# Enigmatic Code

Programming Enigma Puzzles

## Enigma 1592: Seeing spots

From New Scientist #2757, 24th April 2010 [link]

If you take a domino set and discard all those dominoes which involve a 5 or a 6, leaving 15 dominoes with a 0, 1, 2, 3 or 4 at each end, then the rest can be laid out, spotty sides up, to form a 5-by-6 rectangle. Then, taking the number of spots in each square as that square’s value, the product of each row can be calculated by multiplying together the values of the six squares in that row.

Your task is to lay out the dominoes so that the five products are all different, less than 1000, and in increasing order as you come down the rectangle.
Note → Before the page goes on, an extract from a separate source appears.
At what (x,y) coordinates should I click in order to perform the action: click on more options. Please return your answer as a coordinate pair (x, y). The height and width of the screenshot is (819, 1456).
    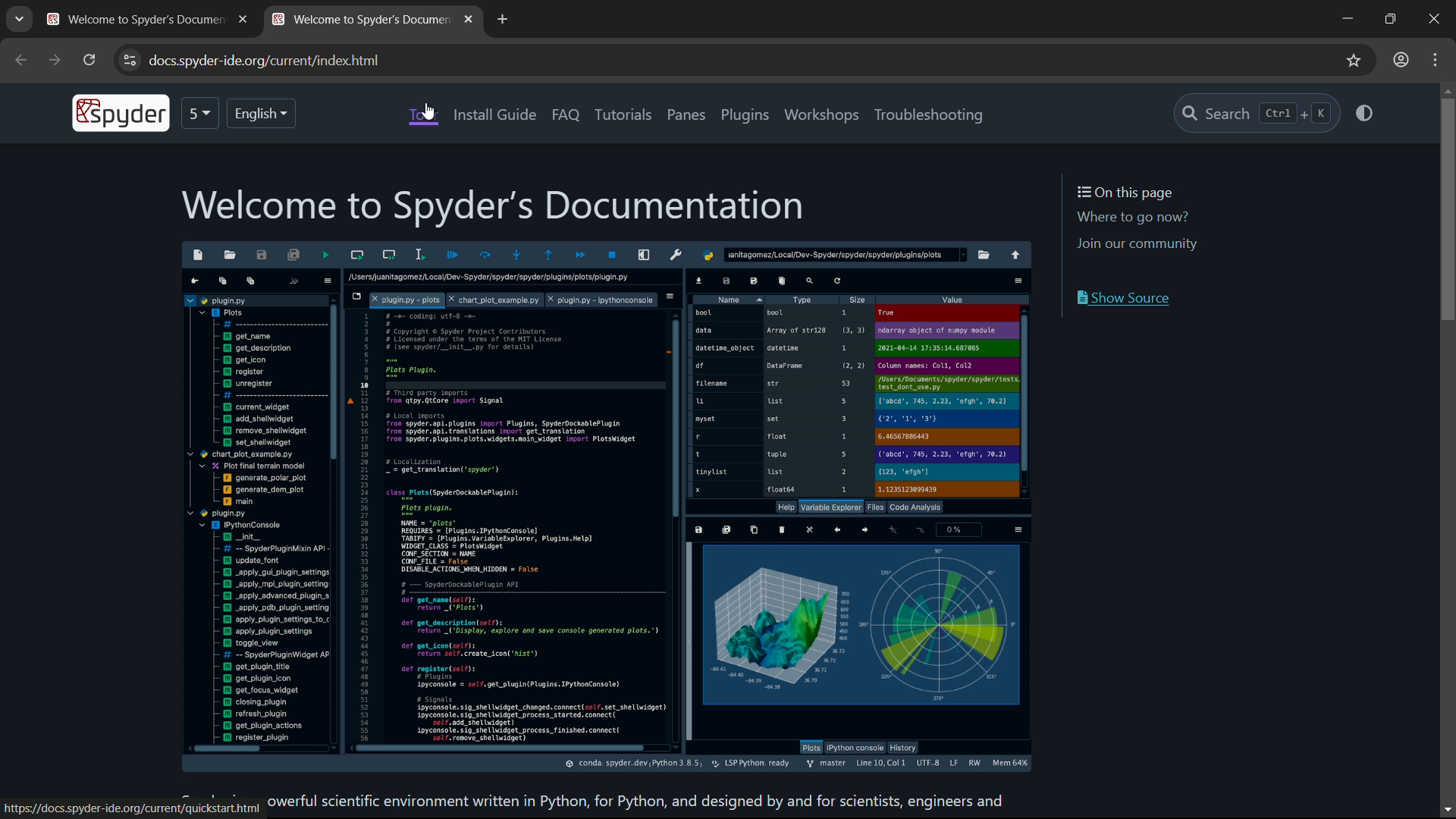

Just one row must have a product which is odd, just one must have a product which is a power of 2, and just one other must have a product which is a non-zero perfect square.
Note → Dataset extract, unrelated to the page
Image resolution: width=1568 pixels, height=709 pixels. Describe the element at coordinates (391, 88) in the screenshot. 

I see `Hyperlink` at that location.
List the products of the five rows.

[enigma1592]

### One response to “Enigma 1592: Seeing spots”

1. jimrandell 23 January 2012 at 8:54 am

This one is easier to solve with pencil and paper, than it is to make a program to try all possibilities. Nevertheless here is a programmatic solution.

It seemed that generating the entire solution space and then looking for an answer would take a long time, so I split the problem into two phases (much like my paper solution). The first phase considers the possible partitioning of the the six 1’s, 2’s, 3’s and 4’s to create four rows with the necessary products. Careful reading of the puzzle is required, the “just one other” part means that the square must be from one of the rows other than the odd number and the power of two. The second phase is to take each of the candidate set of rows and try to tile it with the dominoes, generating and testing possibilities for each row in turn to avoid having to test huge numbers of potential grids. Once we find a suitable tiling of the grid we stop looking.

In the end the program runs in a very satisfactory 152ms.

Run: [ @repl.it ]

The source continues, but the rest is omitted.